***** DATA RECORDS *****

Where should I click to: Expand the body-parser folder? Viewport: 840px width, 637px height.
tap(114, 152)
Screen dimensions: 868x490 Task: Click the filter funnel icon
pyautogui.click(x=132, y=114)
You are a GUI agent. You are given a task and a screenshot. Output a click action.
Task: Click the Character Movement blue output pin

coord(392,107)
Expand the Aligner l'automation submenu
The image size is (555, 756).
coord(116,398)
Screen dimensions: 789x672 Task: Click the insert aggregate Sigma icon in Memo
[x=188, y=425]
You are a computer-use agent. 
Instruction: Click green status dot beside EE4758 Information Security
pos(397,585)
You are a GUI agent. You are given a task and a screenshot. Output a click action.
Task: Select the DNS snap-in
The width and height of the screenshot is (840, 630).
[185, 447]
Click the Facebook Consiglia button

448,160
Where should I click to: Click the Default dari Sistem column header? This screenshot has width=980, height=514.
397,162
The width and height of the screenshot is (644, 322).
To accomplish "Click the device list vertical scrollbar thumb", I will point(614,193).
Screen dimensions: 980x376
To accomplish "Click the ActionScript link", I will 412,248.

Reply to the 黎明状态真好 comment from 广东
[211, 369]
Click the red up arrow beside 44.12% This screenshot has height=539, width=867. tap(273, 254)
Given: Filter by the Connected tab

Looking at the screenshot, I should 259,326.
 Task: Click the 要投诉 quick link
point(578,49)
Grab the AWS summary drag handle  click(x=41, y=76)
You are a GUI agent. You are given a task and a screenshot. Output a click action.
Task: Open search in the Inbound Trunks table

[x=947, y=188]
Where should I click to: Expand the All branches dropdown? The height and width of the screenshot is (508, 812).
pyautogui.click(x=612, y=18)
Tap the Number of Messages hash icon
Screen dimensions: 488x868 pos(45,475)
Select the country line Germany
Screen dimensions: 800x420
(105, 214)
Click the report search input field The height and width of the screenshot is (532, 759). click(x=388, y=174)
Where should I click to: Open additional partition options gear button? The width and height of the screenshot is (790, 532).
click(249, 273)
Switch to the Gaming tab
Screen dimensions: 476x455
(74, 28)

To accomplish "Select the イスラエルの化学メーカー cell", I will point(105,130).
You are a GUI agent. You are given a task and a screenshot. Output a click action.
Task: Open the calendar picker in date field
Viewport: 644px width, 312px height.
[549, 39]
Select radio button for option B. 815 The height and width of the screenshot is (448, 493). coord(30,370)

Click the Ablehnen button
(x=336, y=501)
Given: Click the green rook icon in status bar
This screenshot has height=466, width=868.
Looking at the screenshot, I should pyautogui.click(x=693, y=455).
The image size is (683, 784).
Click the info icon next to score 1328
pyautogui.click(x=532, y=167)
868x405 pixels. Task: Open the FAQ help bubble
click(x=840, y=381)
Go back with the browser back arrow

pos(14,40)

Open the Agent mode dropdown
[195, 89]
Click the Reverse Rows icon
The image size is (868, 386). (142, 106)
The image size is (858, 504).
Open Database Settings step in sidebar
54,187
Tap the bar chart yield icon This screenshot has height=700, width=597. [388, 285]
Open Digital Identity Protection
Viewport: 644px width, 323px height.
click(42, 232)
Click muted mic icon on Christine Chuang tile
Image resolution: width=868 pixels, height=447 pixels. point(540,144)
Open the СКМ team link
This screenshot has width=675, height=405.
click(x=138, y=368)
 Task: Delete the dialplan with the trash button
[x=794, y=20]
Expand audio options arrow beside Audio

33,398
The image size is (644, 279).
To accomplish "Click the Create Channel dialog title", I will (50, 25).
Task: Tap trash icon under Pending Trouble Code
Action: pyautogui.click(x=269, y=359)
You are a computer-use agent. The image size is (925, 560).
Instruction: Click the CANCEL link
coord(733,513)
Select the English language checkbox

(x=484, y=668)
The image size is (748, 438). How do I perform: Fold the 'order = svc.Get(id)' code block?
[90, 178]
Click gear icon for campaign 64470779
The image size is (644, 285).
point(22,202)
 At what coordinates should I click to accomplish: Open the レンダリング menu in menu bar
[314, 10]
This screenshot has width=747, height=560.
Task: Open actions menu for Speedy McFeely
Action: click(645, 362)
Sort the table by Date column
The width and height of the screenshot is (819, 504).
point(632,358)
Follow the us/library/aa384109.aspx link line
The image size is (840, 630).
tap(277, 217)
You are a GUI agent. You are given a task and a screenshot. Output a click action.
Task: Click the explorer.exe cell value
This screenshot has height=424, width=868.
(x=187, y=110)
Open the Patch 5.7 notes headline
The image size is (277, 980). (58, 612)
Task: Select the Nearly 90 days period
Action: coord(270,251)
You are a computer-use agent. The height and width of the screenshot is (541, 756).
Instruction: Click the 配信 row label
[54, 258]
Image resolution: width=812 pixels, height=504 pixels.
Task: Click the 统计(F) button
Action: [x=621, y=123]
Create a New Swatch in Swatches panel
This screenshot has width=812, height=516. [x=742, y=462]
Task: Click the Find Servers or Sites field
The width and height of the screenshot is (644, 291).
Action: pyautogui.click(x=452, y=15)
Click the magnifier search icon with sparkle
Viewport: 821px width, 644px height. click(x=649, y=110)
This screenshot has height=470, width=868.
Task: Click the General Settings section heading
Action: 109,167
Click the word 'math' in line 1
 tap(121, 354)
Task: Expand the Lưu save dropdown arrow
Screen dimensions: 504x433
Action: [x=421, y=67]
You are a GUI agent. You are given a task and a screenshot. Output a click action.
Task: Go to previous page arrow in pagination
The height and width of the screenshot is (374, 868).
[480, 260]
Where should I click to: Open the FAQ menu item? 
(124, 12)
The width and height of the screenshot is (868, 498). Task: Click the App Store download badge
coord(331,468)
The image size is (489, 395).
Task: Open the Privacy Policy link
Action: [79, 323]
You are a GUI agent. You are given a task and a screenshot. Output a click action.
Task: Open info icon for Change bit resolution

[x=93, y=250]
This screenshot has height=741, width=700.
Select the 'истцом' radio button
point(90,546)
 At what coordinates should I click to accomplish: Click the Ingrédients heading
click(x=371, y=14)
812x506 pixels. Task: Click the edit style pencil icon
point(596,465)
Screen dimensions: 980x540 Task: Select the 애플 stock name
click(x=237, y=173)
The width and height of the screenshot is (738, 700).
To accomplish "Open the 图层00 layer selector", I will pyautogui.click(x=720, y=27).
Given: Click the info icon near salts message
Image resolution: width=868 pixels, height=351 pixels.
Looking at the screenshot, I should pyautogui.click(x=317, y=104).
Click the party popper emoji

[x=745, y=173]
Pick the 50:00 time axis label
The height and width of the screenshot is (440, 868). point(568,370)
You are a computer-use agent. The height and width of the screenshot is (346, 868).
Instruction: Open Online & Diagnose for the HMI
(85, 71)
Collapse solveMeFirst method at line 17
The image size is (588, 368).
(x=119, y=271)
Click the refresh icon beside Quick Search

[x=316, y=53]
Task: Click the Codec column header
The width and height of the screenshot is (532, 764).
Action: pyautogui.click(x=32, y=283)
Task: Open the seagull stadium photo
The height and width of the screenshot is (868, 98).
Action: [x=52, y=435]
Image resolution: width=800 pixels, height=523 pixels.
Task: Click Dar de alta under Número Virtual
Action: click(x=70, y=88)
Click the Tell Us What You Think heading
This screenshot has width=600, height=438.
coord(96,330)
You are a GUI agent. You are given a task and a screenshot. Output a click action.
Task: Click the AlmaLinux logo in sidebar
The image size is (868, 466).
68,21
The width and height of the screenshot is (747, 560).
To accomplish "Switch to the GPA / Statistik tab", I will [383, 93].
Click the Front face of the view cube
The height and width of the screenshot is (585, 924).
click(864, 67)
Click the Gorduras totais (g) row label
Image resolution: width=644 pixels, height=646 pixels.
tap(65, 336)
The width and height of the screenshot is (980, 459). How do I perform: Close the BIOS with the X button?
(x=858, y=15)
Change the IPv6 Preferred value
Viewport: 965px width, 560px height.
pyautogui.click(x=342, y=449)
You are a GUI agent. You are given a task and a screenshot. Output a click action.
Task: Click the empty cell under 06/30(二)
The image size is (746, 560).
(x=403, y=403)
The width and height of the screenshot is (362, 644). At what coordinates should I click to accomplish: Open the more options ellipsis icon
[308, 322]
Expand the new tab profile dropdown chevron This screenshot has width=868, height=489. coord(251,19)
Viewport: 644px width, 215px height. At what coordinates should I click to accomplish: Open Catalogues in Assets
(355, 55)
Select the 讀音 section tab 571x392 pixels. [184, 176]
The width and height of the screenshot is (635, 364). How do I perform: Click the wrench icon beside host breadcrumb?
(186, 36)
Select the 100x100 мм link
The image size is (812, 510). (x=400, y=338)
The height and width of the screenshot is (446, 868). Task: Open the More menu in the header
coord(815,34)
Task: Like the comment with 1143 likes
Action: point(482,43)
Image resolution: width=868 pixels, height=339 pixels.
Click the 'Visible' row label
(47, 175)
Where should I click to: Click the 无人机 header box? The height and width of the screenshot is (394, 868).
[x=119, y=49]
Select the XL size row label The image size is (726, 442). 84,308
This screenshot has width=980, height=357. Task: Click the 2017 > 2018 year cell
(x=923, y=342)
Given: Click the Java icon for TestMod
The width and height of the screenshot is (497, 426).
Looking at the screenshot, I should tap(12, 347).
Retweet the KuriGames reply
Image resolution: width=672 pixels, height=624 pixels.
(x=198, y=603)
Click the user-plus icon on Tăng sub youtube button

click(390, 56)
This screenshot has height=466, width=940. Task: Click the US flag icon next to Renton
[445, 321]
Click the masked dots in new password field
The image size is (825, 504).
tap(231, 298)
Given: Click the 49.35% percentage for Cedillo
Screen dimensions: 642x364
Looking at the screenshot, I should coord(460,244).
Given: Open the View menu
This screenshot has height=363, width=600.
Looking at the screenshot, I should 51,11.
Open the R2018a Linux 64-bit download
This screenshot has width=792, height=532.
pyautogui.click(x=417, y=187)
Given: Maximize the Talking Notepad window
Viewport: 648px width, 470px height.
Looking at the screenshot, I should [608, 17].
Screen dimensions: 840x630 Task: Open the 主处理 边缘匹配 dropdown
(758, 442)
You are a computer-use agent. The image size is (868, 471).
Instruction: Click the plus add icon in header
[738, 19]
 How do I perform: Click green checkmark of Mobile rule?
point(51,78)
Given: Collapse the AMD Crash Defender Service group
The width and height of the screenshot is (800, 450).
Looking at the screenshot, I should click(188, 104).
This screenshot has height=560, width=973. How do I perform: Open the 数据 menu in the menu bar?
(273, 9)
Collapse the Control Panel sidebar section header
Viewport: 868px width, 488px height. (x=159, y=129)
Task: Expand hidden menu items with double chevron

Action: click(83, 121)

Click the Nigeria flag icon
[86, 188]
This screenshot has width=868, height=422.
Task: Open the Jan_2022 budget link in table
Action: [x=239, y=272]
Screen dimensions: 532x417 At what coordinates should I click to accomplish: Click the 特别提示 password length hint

*****

- EXERCISE AIM -
Would you copy, unchanged, the stretch of the records above that begins at the line containing "Instruction: Click the CANCEL link" and ends at the line containing "Task: Click the explorer.exe cell value", and only that?

- RESPONSE BELOW -
Instruction: Click the CANCEL link
coord(733,513)
Select the English language checkbox

(x=484, y=668)
The image size is (748, 438). How do I perform: Fold the 'order = svc.Get(id)' code block?
[90, 178]
Click gear icon for campaign 64470779
The image size is (644, 285).
point(22,202)
 At what coordinates should I click to accomplish: Open the レンダリング menu in menu bar
[314, 10]
This screenshot has width=747, height=560.
Task: Open actions menu for Speedy McFeely
Action: click(645, 362)
Sort the table by Date column
The width and height of the screenshot is (819, 504).
point(632,358)
Follow the us/library/aa384109.aspx link line
The image size is (840, 630).
tap(277, 217)
You are a GUI agent. You are given a task and a screenshot. Output a click action.
Task: Click the explorer.exe cell value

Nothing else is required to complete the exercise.